» INSTRUCTIONS FOR THE TASK: Among the lines below, list those containing the string "every".
(DATA RECORDS Opens)
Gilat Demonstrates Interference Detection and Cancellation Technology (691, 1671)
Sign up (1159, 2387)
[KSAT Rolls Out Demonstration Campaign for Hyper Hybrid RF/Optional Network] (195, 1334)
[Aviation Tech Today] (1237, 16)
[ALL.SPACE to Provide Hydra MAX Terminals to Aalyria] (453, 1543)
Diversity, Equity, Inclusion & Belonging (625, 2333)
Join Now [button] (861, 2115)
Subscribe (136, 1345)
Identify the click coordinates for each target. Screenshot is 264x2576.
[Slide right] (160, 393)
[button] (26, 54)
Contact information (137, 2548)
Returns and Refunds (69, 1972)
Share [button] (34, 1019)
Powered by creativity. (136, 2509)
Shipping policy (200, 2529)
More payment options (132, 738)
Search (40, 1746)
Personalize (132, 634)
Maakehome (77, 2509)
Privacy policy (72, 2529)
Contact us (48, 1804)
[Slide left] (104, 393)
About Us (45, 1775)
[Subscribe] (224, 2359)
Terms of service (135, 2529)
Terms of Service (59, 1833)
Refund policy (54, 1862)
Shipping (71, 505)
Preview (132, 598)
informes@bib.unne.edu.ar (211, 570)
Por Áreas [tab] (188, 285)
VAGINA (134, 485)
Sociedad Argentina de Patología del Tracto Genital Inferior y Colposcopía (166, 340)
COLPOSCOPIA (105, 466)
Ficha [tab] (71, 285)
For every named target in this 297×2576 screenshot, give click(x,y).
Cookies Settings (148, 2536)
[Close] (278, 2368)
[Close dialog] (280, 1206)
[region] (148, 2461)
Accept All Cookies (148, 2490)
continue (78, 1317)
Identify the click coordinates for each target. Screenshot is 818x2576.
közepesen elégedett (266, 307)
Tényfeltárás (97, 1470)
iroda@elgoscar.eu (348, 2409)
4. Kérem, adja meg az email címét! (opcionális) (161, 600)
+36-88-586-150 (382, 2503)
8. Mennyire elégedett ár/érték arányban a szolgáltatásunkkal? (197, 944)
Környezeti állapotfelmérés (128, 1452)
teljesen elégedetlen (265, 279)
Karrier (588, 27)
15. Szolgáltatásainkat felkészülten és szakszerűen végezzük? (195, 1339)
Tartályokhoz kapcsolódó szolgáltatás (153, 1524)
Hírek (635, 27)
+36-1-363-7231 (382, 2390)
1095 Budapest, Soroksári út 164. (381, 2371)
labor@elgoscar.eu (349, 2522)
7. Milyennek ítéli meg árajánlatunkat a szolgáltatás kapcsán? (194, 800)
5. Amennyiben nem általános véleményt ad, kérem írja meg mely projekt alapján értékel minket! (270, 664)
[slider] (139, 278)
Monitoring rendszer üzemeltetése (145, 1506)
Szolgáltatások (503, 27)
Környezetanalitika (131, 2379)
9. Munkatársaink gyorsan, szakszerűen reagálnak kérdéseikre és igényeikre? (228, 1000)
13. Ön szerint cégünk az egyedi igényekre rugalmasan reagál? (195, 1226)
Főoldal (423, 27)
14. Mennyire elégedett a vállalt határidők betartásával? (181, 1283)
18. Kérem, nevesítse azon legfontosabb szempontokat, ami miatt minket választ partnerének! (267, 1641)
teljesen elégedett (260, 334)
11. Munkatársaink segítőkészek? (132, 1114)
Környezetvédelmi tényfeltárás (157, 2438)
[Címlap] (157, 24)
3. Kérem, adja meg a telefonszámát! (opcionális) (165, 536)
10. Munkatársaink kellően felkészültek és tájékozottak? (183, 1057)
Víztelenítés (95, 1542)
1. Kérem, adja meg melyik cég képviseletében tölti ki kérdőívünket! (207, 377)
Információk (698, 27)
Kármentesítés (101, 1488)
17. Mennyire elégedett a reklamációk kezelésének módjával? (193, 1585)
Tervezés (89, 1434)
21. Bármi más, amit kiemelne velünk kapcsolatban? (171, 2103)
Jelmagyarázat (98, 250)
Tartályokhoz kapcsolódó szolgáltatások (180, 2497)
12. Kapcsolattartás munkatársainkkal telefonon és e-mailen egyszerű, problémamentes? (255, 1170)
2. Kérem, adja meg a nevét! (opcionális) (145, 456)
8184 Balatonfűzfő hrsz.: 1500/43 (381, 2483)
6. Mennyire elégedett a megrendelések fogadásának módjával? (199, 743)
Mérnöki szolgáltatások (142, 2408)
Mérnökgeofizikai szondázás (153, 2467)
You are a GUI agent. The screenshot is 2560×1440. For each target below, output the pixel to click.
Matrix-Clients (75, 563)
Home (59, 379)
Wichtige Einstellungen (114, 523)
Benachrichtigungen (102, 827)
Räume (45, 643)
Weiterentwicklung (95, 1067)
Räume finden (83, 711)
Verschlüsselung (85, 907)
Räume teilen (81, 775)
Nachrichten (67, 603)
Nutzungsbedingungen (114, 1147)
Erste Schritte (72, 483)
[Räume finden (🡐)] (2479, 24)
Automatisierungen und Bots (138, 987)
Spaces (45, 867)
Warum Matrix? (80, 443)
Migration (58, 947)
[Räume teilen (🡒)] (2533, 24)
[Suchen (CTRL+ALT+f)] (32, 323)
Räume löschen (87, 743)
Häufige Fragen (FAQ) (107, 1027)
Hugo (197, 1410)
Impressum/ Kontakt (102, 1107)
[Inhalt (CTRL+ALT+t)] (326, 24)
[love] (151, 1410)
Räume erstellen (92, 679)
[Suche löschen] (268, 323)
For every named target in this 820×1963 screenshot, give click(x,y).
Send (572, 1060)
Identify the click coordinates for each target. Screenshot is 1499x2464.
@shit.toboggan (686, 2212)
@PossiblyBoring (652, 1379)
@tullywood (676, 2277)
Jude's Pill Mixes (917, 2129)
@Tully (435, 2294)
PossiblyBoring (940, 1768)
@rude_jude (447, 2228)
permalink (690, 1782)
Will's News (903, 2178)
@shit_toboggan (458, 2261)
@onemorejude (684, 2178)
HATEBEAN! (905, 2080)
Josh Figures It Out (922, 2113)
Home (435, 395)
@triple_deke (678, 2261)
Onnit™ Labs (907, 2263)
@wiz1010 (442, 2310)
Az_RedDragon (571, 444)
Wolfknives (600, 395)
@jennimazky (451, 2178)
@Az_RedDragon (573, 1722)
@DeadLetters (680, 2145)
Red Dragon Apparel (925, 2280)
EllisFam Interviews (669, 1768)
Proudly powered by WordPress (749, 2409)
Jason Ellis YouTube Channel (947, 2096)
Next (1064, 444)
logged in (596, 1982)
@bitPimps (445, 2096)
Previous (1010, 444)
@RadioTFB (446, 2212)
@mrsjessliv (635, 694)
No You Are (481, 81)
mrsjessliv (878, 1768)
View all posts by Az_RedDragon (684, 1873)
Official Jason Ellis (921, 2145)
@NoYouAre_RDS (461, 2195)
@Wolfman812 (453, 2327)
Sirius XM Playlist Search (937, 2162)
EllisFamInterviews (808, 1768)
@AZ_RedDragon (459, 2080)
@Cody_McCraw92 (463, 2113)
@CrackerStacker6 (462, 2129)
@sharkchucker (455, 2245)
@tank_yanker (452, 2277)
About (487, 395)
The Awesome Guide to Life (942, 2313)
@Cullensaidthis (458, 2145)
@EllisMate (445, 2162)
(DATA RECORDS Closes)
» FINAL ANSWER:
For every named target in this 297×2576 screenshot, give click(x,y).
For every named target in this 820×1963 screenshot, give click(x,y).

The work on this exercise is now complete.